- [Dataset extract]:
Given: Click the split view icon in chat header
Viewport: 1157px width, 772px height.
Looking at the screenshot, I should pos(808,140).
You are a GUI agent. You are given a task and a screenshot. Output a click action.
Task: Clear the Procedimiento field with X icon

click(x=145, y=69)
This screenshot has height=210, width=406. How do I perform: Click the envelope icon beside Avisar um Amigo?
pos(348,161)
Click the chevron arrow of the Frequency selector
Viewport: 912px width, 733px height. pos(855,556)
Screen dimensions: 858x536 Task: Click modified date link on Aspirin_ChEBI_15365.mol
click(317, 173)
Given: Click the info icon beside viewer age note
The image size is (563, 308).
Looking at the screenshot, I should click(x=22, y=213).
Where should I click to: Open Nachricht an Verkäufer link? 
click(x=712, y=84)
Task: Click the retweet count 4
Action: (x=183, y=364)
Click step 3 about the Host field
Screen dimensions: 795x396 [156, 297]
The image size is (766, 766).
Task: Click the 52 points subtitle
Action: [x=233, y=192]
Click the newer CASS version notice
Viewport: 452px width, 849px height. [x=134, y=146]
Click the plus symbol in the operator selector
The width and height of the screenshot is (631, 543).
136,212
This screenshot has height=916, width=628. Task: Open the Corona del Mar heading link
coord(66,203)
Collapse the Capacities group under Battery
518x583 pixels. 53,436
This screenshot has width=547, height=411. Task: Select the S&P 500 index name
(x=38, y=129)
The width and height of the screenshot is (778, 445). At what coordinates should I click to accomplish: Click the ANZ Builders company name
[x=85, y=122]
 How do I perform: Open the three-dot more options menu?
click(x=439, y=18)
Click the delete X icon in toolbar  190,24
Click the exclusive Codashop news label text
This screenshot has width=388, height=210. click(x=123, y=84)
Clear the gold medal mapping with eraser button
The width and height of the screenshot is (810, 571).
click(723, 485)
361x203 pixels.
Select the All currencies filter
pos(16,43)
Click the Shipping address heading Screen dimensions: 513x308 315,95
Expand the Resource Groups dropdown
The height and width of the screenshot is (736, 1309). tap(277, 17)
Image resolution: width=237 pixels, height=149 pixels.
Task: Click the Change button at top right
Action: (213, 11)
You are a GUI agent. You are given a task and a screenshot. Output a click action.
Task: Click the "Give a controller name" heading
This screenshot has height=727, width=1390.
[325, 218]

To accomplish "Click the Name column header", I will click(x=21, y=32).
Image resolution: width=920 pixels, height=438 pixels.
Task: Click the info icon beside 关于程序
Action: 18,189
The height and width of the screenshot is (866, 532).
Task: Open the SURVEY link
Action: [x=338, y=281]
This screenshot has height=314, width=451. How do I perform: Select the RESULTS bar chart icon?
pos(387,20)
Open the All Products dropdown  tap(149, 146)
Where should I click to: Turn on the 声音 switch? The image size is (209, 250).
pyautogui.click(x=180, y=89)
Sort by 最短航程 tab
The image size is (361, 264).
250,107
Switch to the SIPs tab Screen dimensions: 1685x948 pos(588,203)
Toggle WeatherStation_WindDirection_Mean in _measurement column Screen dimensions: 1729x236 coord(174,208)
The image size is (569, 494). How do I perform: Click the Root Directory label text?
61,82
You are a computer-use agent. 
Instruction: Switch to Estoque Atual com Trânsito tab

- [Set exercise]:
Give every line of the records above as a JSON list of strings, with one string per line and blank lines left out.

- [In response]:
[
  "Given: Click the split view icon in chat header",
  "Viewport: 1157px width, 772px height.",
  "Looking at the screenshot, I should pos(808,140).",
  "You are a GUI agent. You are given a task and a screenshot. Output a click action.",
  "Task: Clear the Procedimiento field with X icon",
  "click(x=145, y=69)",
  "This screenshot has height=210, width=406. How do I perform: Click the envelope icon beside Avisar um Amigo?",
  "pos(348,161)",
  "Click the chevron arrow of the Frequency selector",
  "Viewport: 912px width, 733px height. pos(855,556)",
  "Screen dimensions: 858x536 Task: Click modified date link on Aspirin_ChEBI_15365.mol",
  "click(317, 173)",
  "Given: Click the info icon beside viewer age note",
  "The image size is (563, 308).",
  "Looking at the screenshot, I should click(x=22, y=213).",
  "Where should I click to: Open Nachricht an Verkäufer link? ",
  "click(x=712, y=84)",
  "Task: Click the retweet count 4",
  "Action: (x=183, y=364)",
  "Click step 3 about the Host field",
  "Screen dimensions: 795x396 [156, 297]",
  "The image size is (766, 766).",
  "Task: Click the 52 points subtitle",
  "Action: [x=233, y=192]",
  "Click the newer CASS version notice",
  "Viewport: 452px width, 849px height. [x=134, y=146]",
  "Click the plus symbol in the operator selector",
  "The width and height of the screenshot is (631, 543).",
  "136,212",
  "This screenshot has height=916, width=628. Task: Open the Corona del Mar heading link",
  "coord(66,203)",
  "Collapse the Capacities group under Battery",
  "518x583 pixels. 53,436",
  "This screenshot has width=547, height=411. Task: Select the S&P 500 index name",
  "(x=38, y=129)",
  "The width and height of the screenshot is (778, 445). At what coordinates should I click to accomplish: Click the ANZ Builders company name",
  "[x=85, y=122]",
  " How do I perform: Open the three-dot more options menu?",
  "click(x=439, y=18)",
  "Click the delete X icon in toolbar  190,24",
  "Click the exclusive Codashop news label text",
  "This screenshot has width=388, height=210. click(x=123, y=84)",
  "Clear the gold medal mapping with eraser button",
  "The width and height of the screenshot is (810, 571).",
  "click(723, 485)",
  "361x203 pixels.",
  "Select the All currencies filter",
  "pos(16,43)",
  "Click the Shipping address heading Screen dimensions: 513x308 315,95",
  "Expand the Resource Groups dropdown",
  "The height and width of the screenshot is (736, 1309). tap(277, 17)",
  "Image resolution: width=237 pixels, height=149 pixels.",
  "Task: Click the Change button at top right",
  "Action: (213, 11)",
  "You are a GUI agent. You are given a task and a screenshot. Output a click action.",
  "Task: Click the \"Give a controller name\" heading",
  "This screenshot has height=727, width=1390.",
  "[325, 218]",
  "To accomplish \"Click the Name column header\", I will click(x=21, y=32).",
  "Image resolution: width=920 pixels, height=438 pixels.",
  "Task: Click the info icon beside 关于程序",
  "Action: 18,189",
  "The height and width of the screenshot is (866, 532).",
  "Task: Open the SURVEY link",
  "Action: [x=338, y=281]",
  "This screenshot has height=314, width=451. How do I perform: Select the RESULTS bar chart icon?",
  "pos(387,20)",
  "Open the All Products dropdown  tap(149, 146)",
  "Where should I click to: Turn on the 声音 switch? The image size is (209, 250).",
  "pyautogui.click(x=180, y=89)",
  "Sort by 最短航程 tab",
  "The image size is (361, 264).",
  "250,107",
  "Switch to the SIPs tab Screen dimensions: 1685x948 pos(588,203)",
  "Toggle WeatherStation_WindDirection_Mean in _measurement column Screen dimensions: 1729x236 coord(174,208)",
  "The image size is (569, 494). How do I perform: Click the Root Directory label text?",
  "61,82",
  "You are a computer-use agent. ",
  "Instruction: Switch to Estoque Atual com Trânsito tab"
]